[Source records Boundary: Start]

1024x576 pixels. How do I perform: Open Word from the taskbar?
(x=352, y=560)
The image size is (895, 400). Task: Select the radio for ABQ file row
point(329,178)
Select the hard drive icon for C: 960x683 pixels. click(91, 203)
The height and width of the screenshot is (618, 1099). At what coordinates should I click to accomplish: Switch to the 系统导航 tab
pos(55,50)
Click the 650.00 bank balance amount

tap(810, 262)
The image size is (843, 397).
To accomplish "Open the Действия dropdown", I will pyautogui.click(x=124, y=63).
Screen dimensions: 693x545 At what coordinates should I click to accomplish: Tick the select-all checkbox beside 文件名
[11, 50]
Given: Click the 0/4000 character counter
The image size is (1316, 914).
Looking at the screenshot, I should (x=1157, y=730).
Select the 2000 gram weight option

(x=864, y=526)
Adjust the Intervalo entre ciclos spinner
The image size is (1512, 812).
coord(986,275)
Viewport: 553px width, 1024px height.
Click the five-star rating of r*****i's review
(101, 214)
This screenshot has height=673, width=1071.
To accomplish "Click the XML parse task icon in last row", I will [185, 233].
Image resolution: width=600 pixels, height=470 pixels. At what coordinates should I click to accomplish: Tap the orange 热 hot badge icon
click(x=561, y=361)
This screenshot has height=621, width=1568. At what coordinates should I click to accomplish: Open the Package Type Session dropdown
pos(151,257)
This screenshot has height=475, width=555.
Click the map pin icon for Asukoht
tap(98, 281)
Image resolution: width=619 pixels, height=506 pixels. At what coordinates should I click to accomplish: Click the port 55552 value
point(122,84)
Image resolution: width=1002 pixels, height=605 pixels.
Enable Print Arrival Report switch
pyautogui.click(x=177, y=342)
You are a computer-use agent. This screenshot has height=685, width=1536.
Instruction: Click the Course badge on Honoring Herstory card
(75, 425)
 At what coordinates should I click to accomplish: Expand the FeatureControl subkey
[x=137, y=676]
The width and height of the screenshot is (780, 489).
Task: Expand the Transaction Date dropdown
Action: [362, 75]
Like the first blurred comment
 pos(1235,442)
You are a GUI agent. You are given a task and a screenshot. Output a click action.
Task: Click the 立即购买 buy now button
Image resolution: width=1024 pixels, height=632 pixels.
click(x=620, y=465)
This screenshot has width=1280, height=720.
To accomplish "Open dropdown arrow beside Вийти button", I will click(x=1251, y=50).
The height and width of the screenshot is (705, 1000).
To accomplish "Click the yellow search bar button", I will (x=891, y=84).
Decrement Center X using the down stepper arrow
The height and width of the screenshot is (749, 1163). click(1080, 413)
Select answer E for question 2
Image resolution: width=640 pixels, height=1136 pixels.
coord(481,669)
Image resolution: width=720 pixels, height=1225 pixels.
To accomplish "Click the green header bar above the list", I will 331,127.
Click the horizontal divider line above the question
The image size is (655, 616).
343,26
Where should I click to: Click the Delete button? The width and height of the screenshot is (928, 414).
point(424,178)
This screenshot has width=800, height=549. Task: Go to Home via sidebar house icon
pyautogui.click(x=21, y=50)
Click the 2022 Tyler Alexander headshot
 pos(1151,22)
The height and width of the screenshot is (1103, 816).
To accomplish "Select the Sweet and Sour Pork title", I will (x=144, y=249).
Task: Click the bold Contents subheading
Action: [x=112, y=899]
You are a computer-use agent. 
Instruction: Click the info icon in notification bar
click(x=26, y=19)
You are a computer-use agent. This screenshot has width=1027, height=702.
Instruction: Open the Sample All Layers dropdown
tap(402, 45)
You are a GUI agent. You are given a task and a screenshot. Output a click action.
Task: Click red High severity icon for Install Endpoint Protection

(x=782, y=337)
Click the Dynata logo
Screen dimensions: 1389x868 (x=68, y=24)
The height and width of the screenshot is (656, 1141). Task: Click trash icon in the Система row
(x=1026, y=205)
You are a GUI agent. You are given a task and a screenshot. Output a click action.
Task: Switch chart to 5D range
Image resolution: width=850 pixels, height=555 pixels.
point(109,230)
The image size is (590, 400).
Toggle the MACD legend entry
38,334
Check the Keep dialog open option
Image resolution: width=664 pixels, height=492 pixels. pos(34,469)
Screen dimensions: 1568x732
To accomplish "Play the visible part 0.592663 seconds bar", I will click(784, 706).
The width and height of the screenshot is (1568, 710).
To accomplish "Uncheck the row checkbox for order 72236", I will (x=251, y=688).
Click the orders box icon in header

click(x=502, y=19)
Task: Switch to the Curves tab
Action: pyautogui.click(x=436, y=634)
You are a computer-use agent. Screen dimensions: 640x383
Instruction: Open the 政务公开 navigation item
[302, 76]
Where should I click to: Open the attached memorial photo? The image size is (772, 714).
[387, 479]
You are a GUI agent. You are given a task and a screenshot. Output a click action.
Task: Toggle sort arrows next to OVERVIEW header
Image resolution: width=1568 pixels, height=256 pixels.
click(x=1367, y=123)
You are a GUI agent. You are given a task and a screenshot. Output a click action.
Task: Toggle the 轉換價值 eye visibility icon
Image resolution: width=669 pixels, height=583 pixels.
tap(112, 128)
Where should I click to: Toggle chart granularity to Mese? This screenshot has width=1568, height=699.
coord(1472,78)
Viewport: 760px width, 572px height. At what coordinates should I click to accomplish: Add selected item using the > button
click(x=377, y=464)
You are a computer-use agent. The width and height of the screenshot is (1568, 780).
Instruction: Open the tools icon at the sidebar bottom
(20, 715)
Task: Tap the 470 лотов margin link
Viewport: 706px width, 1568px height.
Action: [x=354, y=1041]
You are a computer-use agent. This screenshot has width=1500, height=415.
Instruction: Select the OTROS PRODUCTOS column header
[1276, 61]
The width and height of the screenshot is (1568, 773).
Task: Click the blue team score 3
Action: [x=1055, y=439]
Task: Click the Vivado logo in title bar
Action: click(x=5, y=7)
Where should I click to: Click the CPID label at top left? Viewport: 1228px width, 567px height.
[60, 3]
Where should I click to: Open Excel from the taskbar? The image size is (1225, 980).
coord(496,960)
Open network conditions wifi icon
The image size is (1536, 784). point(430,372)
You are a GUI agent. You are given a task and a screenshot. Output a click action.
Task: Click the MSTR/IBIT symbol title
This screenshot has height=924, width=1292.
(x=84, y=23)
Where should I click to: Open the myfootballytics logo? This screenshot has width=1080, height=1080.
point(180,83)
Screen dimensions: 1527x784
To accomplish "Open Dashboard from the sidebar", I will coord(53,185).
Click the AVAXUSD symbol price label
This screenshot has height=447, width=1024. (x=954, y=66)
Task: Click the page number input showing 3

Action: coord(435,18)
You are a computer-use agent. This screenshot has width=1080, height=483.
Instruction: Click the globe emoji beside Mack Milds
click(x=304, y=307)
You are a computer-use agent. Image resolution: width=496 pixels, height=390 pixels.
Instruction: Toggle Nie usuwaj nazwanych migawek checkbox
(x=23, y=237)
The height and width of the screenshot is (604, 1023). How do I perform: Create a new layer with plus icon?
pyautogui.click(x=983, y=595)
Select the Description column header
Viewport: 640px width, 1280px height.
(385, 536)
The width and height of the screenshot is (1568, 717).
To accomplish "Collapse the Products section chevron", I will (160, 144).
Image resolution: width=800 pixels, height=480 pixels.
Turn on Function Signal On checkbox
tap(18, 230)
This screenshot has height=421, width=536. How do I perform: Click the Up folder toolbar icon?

[Source records Boundary: End]

[Work task]:
Write only the number of lines in the records that include the word "computer".

[Task answer]:
8